Exercise aim
Print the data below exactly, but only the lines from the one containing "Where should I click to: Click the 查询日期" down to the one containing "Given: Jump to last page of results", inclusive.

Stored records:
***
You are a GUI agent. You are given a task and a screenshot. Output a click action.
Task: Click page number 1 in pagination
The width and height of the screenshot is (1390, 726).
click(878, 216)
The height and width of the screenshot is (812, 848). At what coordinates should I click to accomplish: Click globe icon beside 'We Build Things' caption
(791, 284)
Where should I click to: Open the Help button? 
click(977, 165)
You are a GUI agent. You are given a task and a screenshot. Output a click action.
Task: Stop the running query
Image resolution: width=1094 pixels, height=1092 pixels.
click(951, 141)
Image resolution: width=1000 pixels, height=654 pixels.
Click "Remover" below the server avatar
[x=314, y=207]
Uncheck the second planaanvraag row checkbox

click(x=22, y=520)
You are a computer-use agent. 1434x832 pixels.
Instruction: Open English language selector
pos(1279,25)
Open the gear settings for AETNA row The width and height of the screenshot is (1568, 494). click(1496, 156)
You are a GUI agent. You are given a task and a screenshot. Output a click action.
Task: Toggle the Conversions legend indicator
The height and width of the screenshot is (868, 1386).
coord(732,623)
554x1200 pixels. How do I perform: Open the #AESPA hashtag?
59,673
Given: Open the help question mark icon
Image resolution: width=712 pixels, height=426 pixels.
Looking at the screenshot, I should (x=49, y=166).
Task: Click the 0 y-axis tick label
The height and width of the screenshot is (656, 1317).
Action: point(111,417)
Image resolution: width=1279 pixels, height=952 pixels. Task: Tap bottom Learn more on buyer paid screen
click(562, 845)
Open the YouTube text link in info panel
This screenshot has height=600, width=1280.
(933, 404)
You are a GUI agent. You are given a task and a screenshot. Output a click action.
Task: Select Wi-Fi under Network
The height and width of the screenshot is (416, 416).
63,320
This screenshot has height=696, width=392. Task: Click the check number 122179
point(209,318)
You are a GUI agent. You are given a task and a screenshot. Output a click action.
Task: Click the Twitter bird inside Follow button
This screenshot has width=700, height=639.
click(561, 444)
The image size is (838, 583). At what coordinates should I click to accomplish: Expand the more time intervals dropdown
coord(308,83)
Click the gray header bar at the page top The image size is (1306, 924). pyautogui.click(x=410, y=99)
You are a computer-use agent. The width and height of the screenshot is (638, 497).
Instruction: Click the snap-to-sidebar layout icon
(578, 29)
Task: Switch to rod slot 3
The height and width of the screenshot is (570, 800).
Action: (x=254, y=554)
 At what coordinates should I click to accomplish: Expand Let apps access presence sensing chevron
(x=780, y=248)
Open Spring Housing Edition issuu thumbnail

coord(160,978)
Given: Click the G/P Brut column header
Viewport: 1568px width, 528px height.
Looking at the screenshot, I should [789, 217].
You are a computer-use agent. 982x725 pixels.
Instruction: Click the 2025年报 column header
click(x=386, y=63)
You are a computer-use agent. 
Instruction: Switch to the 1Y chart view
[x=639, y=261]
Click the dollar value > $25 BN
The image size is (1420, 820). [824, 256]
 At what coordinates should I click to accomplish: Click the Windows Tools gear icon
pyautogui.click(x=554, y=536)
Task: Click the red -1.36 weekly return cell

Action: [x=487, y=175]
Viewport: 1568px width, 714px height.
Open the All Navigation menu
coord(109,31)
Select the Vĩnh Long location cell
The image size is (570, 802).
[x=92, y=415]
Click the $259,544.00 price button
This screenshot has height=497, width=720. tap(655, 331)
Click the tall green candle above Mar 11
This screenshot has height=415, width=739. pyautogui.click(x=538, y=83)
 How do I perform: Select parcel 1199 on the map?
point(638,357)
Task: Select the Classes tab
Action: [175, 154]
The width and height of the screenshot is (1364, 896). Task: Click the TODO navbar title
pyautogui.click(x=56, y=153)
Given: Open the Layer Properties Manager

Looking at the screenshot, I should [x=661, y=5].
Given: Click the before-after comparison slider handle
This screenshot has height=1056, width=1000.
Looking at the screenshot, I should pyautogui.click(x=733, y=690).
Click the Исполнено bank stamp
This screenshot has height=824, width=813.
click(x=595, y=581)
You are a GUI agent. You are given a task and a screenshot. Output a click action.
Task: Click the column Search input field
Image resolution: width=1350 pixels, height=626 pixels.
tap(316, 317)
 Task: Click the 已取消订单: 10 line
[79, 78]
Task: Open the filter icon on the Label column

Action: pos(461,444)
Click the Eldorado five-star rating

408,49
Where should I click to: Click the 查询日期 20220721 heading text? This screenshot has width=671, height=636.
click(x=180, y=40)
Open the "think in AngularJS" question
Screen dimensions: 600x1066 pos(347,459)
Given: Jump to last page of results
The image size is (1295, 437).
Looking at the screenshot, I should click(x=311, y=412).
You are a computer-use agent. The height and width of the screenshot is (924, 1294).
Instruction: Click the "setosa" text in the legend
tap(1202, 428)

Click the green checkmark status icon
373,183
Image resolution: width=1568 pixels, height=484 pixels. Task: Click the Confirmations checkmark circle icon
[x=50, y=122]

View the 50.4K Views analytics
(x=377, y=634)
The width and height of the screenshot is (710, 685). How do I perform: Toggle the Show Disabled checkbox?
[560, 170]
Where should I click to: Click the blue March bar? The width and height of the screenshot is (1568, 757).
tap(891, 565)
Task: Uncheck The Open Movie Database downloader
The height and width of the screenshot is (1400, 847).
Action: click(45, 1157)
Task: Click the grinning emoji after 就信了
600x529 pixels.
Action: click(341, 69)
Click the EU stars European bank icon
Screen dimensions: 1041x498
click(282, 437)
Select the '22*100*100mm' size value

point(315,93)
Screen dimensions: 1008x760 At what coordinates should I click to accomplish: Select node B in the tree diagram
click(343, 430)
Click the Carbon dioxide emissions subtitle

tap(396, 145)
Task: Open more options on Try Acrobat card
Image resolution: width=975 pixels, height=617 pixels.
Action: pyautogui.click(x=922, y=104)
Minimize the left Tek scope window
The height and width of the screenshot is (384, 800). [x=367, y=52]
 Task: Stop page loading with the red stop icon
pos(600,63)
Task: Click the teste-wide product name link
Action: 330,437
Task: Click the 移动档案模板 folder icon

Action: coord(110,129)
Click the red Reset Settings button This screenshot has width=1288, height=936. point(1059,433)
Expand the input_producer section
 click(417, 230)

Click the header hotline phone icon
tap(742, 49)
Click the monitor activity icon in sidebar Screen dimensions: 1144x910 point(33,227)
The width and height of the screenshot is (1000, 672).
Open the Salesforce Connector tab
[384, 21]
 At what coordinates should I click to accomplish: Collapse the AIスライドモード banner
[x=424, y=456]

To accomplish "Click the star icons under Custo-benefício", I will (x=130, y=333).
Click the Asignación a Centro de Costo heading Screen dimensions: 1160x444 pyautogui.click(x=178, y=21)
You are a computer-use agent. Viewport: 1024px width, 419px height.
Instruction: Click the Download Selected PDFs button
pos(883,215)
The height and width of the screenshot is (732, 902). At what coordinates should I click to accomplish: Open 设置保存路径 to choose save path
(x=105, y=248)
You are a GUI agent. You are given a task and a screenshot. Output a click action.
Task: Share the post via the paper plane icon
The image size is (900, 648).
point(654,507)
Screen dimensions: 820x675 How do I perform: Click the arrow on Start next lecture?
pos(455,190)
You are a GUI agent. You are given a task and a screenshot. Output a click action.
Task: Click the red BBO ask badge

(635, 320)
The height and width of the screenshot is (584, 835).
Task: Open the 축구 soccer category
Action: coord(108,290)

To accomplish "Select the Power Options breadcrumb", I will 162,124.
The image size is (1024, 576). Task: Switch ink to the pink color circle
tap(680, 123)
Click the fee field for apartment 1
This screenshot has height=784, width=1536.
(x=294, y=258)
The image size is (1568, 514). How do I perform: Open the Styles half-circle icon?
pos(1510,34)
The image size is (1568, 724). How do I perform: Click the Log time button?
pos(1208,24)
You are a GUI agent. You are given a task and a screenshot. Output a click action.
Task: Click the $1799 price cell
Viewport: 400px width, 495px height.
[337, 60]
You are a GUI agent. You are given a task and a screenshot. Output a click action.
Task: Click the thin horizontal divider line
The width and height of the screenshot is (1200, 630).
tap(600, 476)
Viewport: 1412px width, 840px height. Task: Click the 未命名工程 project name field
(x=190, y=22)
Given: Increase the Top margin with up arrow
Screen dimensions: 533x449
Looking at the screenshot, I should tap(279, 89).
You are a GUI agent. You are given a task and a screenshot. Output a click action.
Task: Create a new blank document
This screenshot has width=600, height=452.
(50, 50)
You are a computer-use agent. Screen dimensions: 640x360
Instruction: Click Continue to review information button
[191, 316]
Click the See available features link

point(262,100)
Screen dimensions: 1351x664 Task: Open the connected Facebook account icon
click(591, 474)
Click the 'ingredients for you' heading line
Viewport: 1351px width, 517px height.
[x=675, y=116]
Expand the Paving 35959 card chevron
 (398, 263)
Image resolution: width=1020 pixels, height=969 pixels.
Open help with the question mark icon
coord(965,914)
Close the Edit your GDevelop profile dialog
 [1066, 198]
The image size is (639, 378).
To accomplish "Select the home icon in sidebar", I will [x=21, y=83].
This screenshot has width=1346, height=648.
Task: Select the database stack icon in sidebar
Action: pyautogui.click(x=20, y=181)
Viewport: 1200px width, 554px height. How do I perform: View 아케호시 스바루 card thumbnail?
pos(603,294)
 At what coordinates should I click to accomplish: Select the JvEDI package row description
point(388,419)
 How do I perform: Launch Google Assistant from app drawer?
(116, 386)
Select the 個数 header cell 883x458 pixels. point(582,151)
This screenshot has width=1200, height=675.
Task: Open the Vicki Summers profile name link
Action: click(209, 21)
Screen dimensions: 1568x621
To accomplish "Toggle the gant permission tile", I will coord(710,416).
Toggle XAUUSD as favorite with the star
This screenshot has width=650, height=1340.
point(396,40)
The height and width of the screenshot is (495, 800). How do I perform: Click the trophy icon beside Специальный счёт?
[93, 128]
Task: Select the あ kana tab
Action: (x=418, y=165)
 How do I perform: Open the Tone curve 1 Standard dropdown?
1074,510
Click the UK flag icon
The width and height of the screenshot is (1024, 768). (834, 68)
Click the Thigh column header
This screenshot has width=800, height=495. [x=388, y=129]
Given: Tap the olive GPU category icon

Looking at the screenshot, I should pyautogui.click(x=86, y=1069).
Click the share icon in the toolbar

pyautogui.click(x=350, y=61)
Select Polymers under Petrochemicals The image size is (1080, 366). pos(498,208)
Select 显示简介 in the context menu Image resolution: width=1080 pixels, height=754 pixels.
***
Written answer
Where should I click to: Click the 查询日期 20220721 heading text? This screenshot has width=671, height=636.
click(x=180, y=40)
Open the "think in AngularJS" question
Screen dimensions: 600x1066 pos(347,459)
Given: Jump to last page of results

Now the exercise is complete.